What is being asked – Only the lines that contain the string "Given" belong in the answer; pull them from the records.

○ ○ ○

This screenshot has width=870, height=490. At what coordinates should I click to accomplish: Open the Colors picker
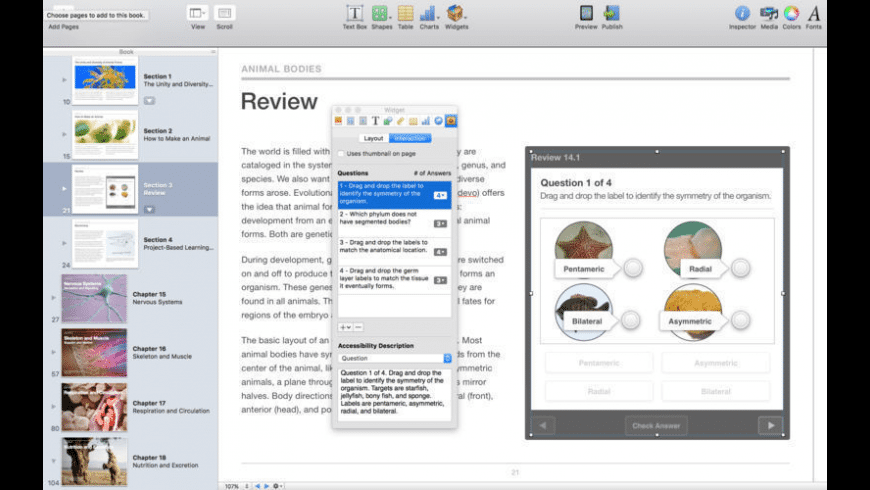[x=791, y=14]
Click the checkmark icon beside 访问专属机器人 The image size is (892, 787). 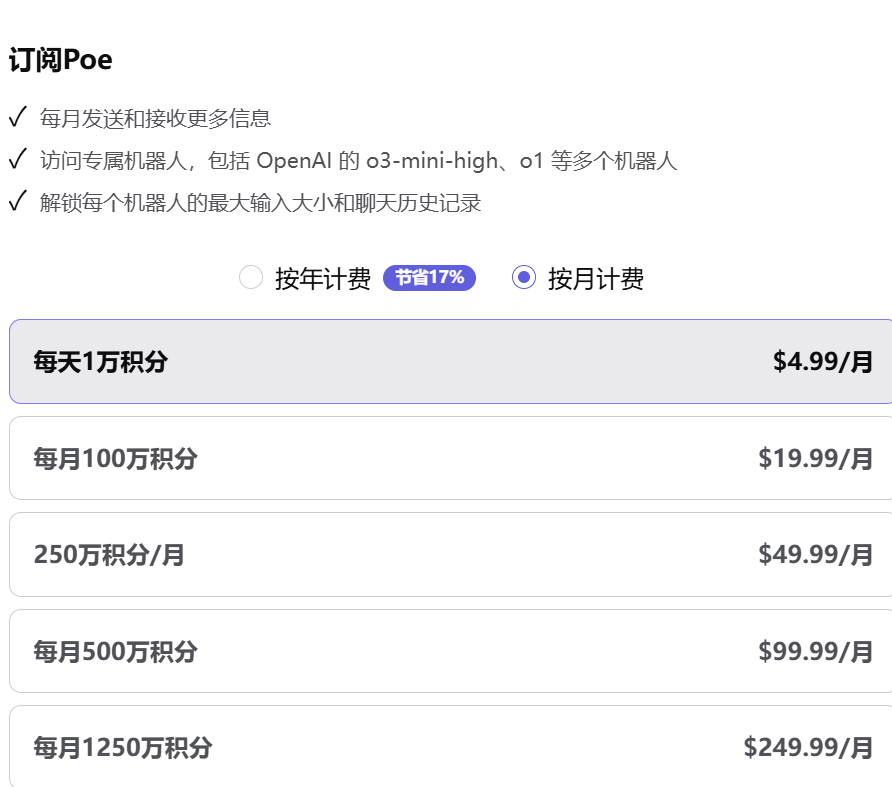(x=17, y=160)
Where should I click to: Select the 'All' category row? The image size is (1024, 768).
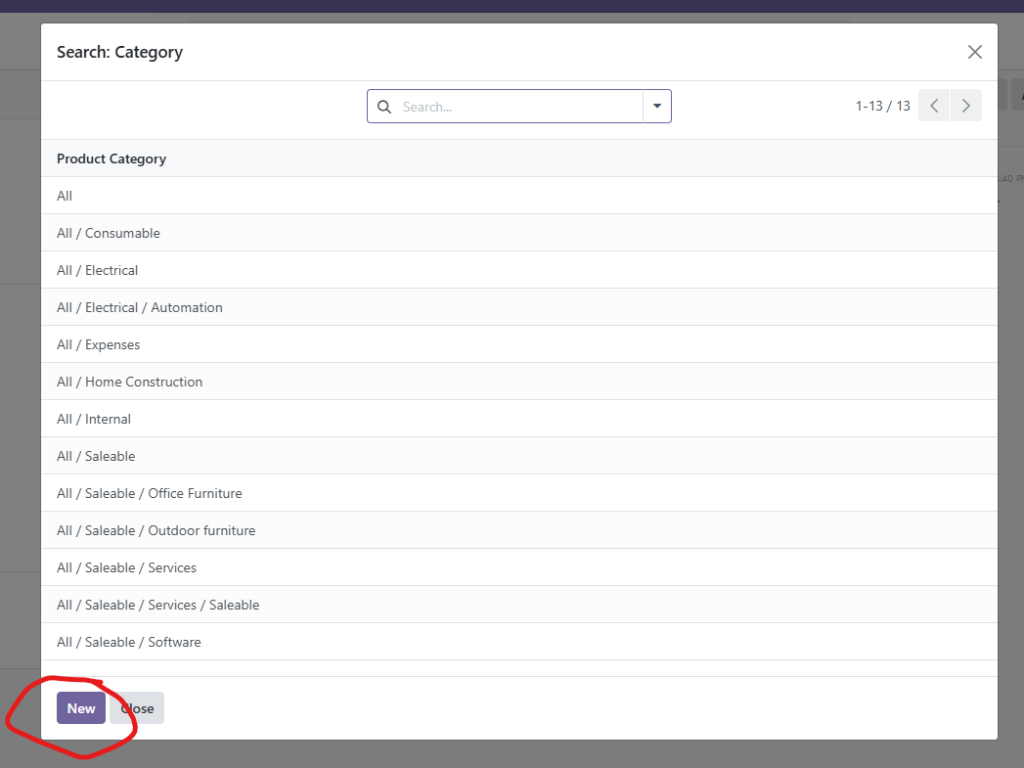coord(65,196)
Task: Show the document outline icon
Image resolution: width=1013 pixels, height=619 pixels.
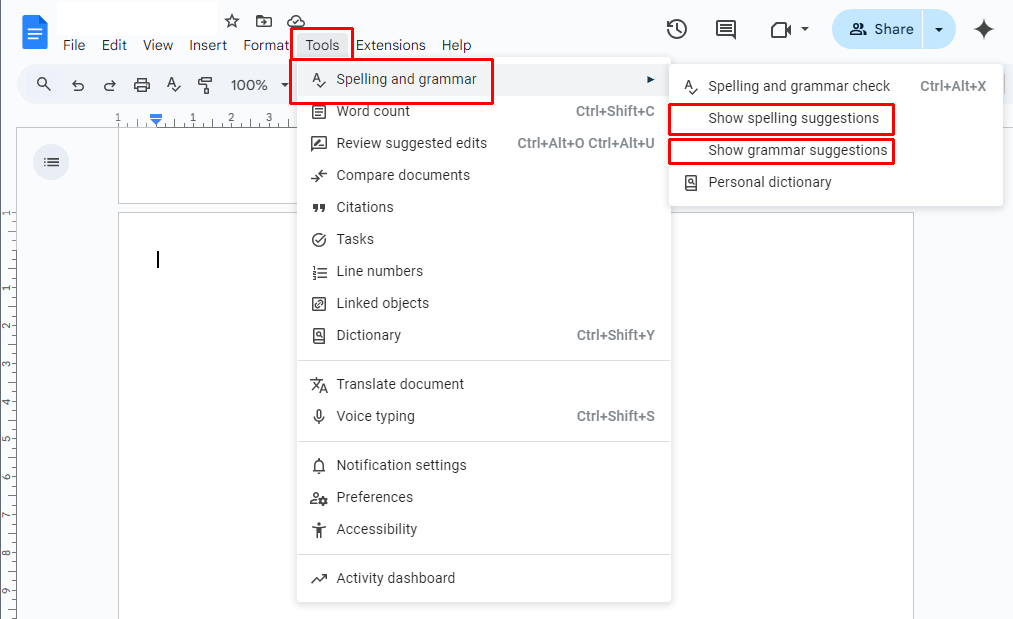Action: click(x=51, y=162)
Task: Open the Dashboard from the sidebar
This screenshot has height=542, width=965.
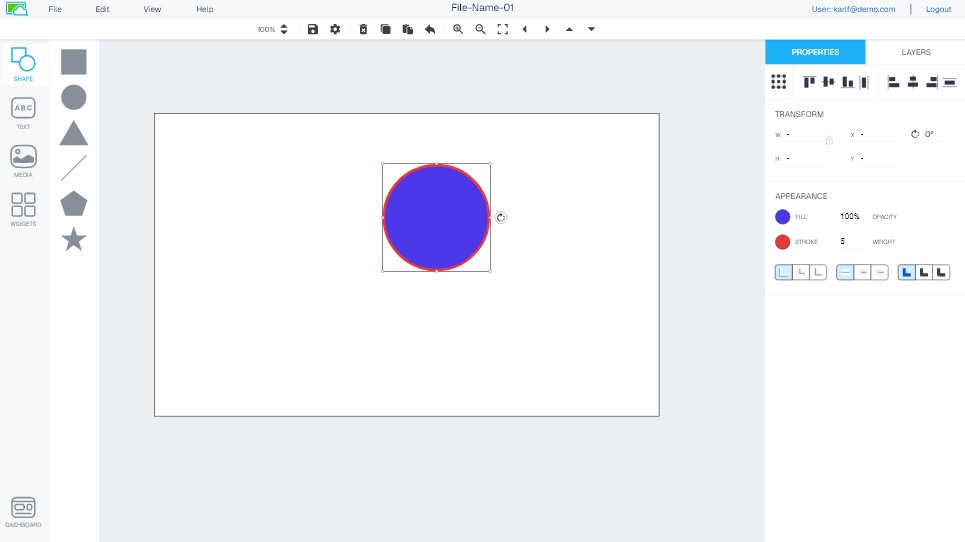Action: tap(23, 512)
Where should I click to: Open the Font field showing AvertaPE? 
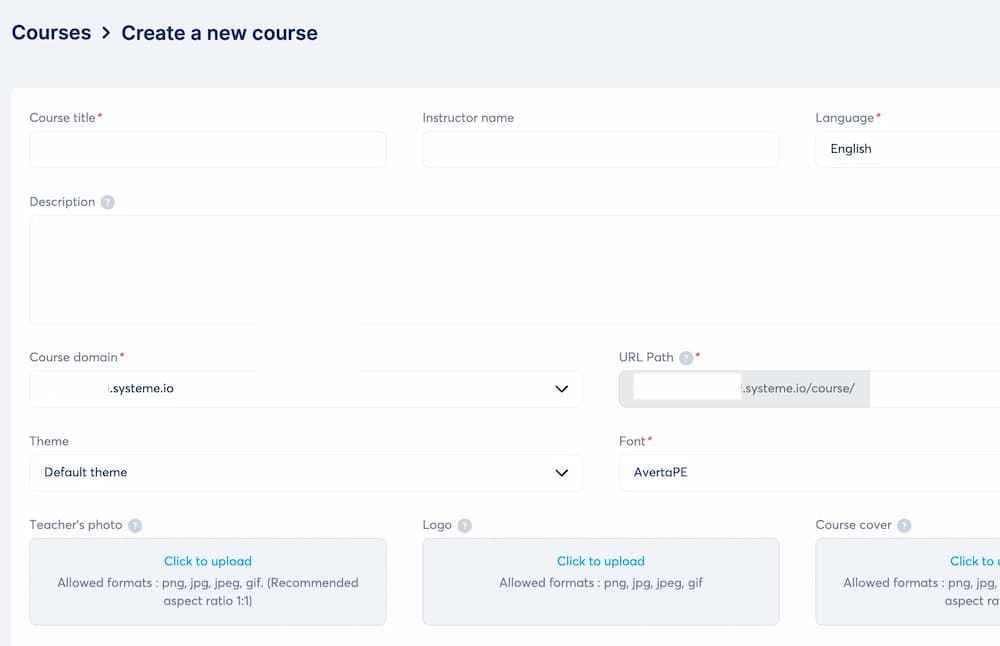[x=800, y=472]
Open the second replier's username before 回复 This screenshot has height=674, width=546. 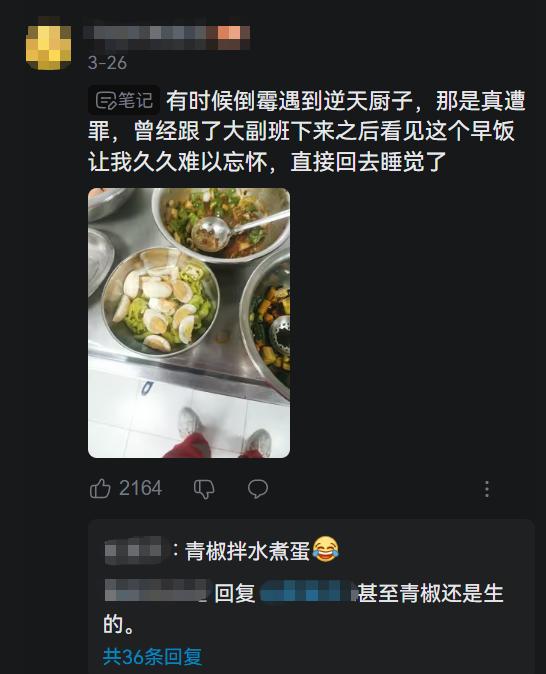point(156,591)
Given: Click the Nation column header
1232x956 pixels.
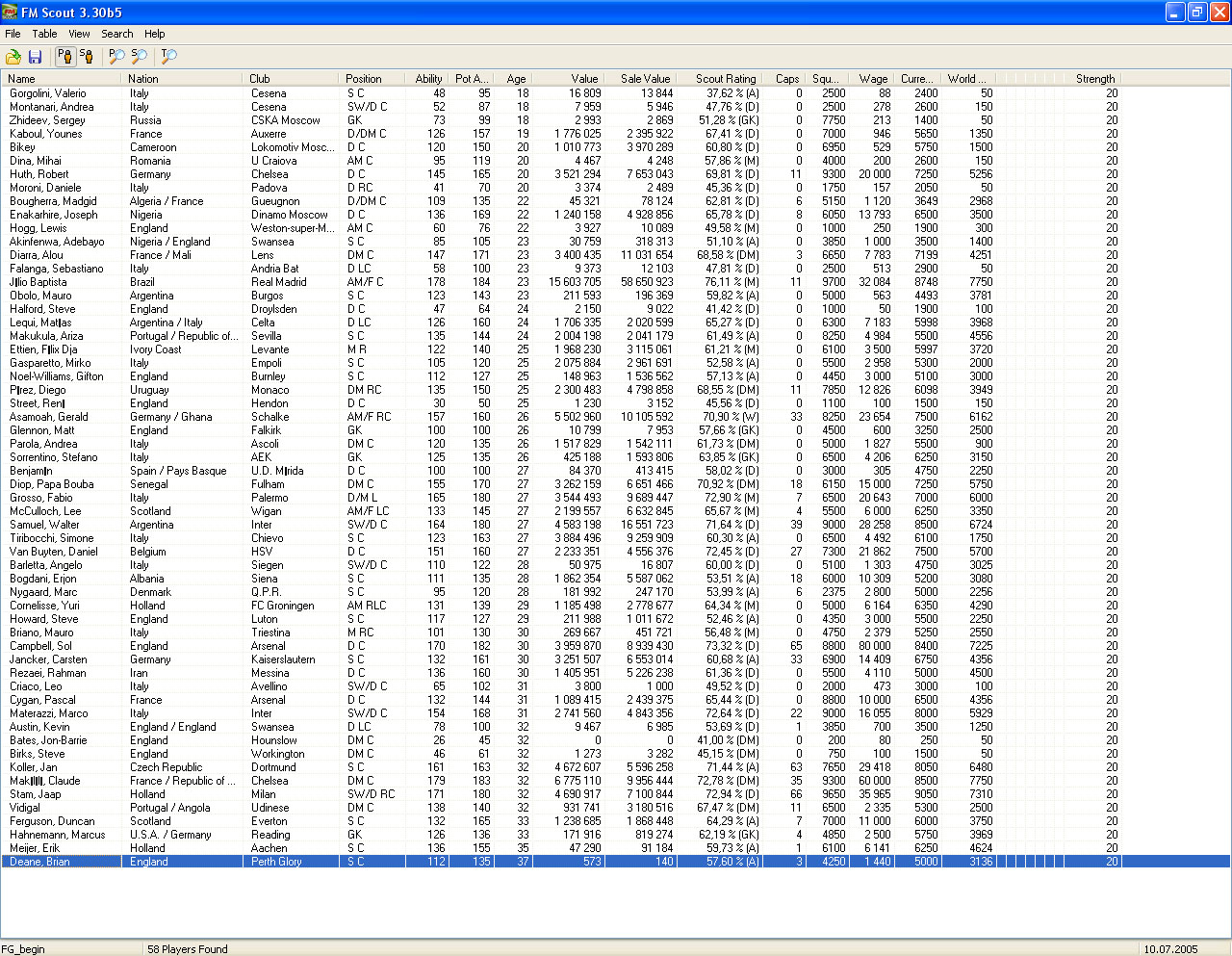Looking at the screenshot, I should pos(143,79).
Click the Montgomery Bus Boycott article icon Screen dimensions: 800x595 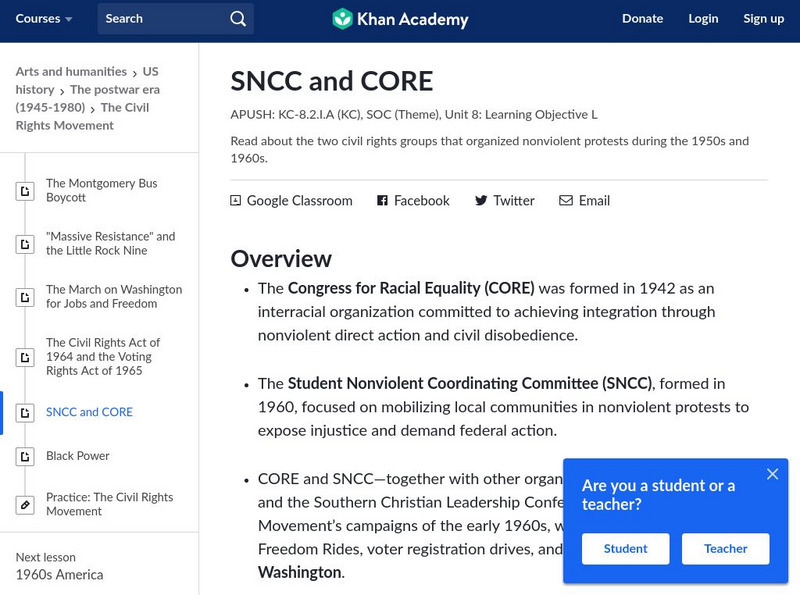point(25,191)
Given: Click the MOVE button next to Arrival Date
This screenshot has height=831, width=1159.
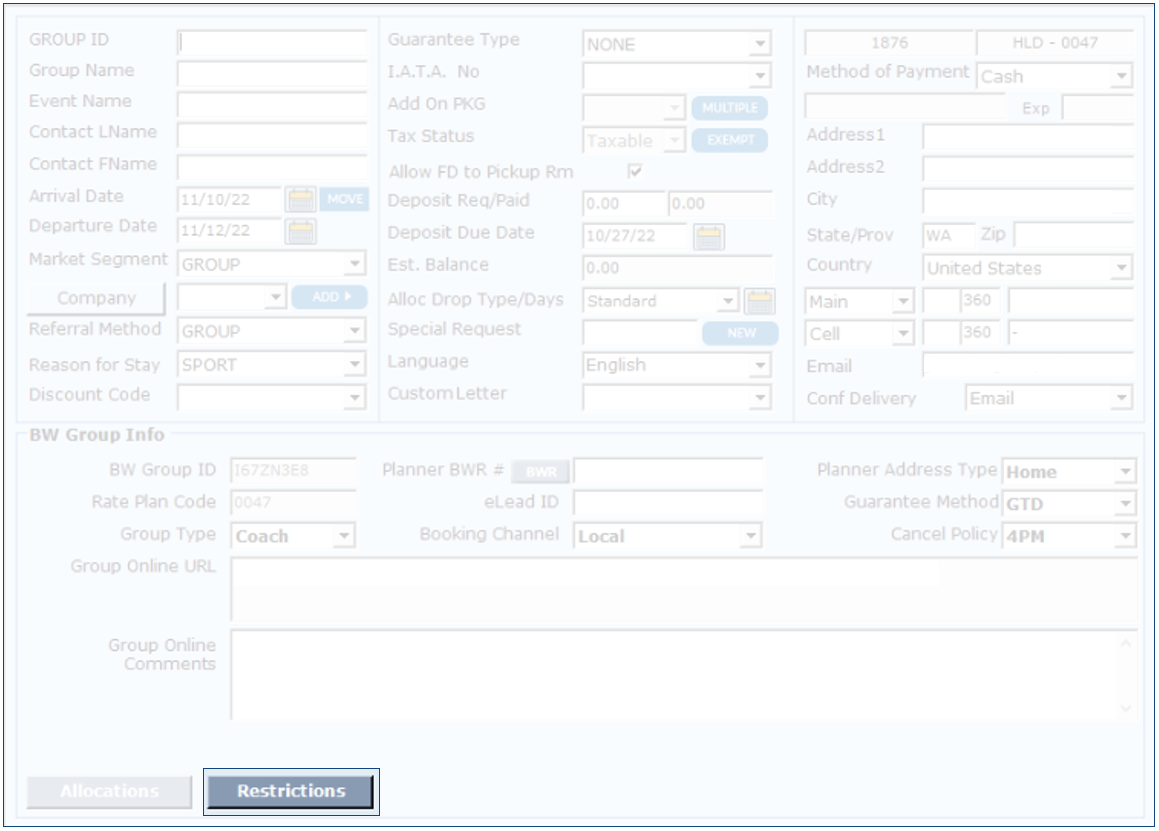Looking at the screenshot, I should 345,200.
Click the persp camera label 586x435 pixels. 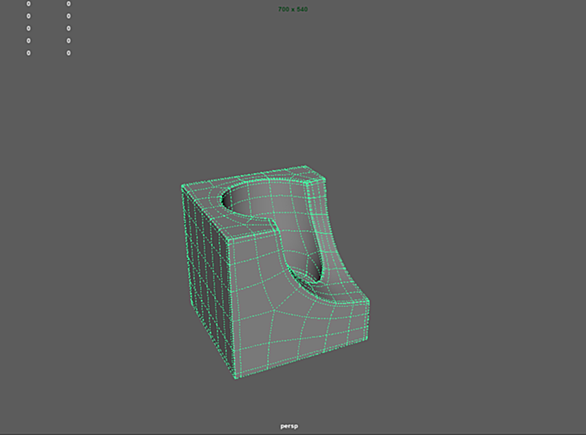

○ ○ ○

Answer below –
Given: Click the Nation column header
Given: Click the MOVE button next to Arrival Date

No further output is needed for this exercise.